Here is how it works at our house:
There's no such thing as stressing out over what to get me. The jewelers with the commercials ("Mom Rocks" does not mean I want a diamond to prove it) and the department stores with the displays (if I needed a mixer, I'd make it a household budget item, not a measure of my kids' love for me). Now I know I may not speak for all mothers, or even for all the mothers I know, but I don't want anything that costs a dime (except for the Nikon DSLR 80 with the lens kit options... and that's for another day; honey, if you're reading this: I still want it, just not from the kids!).
For Mom's Day, I want handpainted, handmade and globby unidentifiable clay things. I want breakfast in bed even if it's on the raw or burnt side. I want my kids to wear what I lay out for them and then I want them to not change clothes for the whole day, thus allowing me to not only see them looking cute but the pleasure of knowing the laundry pile won't grow more than I decreased it in my double-time laundry the day before.

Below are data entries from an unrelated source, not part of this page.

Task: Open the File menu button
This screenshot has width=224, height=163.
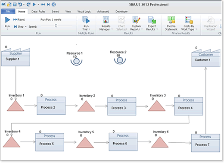Action: tap(8, 11)
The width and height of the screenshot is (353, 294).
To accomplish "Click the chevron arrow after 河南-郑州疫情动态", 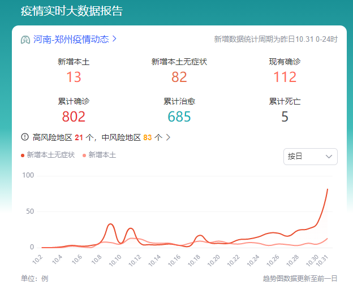I will tap(114, 38).
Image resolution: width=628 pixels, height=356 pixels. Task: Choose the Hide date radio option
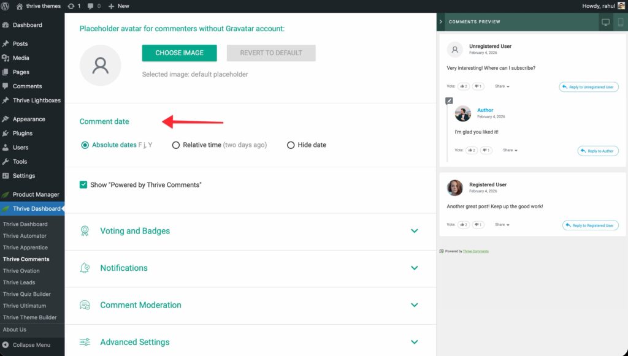[x=291, y=145]
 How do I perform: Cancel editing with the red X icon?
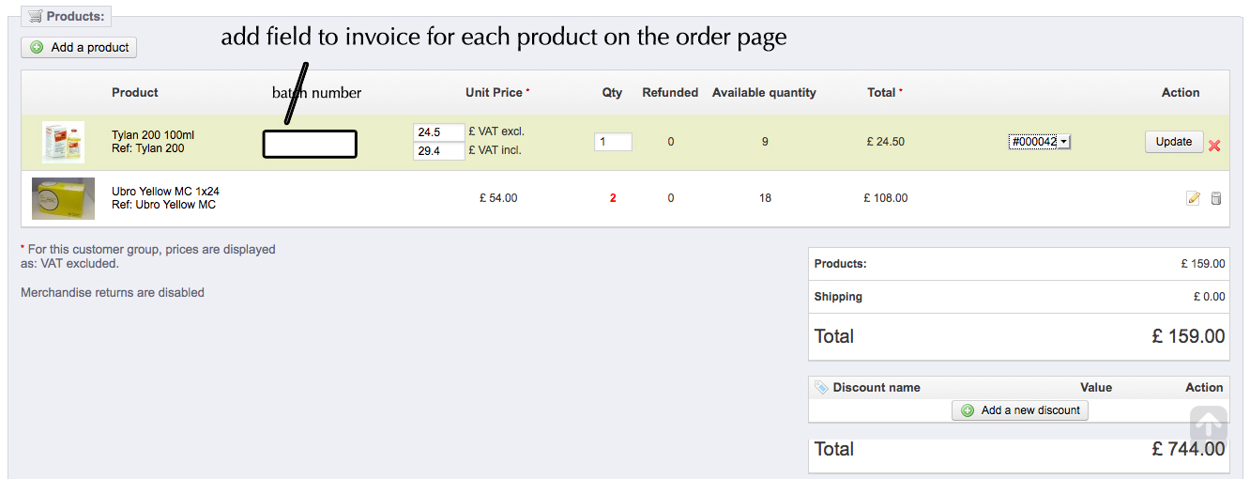tap(1214, 146)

Most importantly, I want them to smile for a bunch of photos, and that is my Mother's Day Miracle every year: the pictures in which no one is picking their nose or being a pill about joining the portrait. For Mother's Day, if things go my way, none of the pictures will have the barely visible hand of Grandpa holding one or the other of them forcibly in the frame.
So, on this subject of kid pictures: Have you ever noticed how your favorite pictures (maybe it's just me) as time goes by are not the ones where everything looks perfect? Personally, I love the screaming mimis... in retrospect. And I wonder whether this is a "hindsight is 20-20" thing... or not. It could be that I am merely romanticizing my memories, as I am aware I have a tendency to do.
To test this theory, let us consider this photo, taken just three scant weeks ago:
Yeah, maybe that one is not far enough behind me to be cute yet. I can still clearly recall the piercing sound she made instead of "using her words," of course, and the utter horror of being in public with many well-mannered cousins and her sisters and about 600 strangers. My memory is crystal on this: First I held the camera up as a shield. Then I tried to pretend she might be someone else's daughter whom I just happened to be putting in time-out. Then I moved on to rationalizing my pretense. It does take a village to raise a child, right? Those perfect parents over there with the adorable, not-screaming preschoolers might mistake my calm cool exterior for the Mother Theresa effect. No, she's not mine, I'm just big enough to step in and help whichever mommy here is incapable of prepping her 4-year-old to go out in public.
Happy Mother's Day to all of you... and may your Mother's Day Miracles be recorded on film.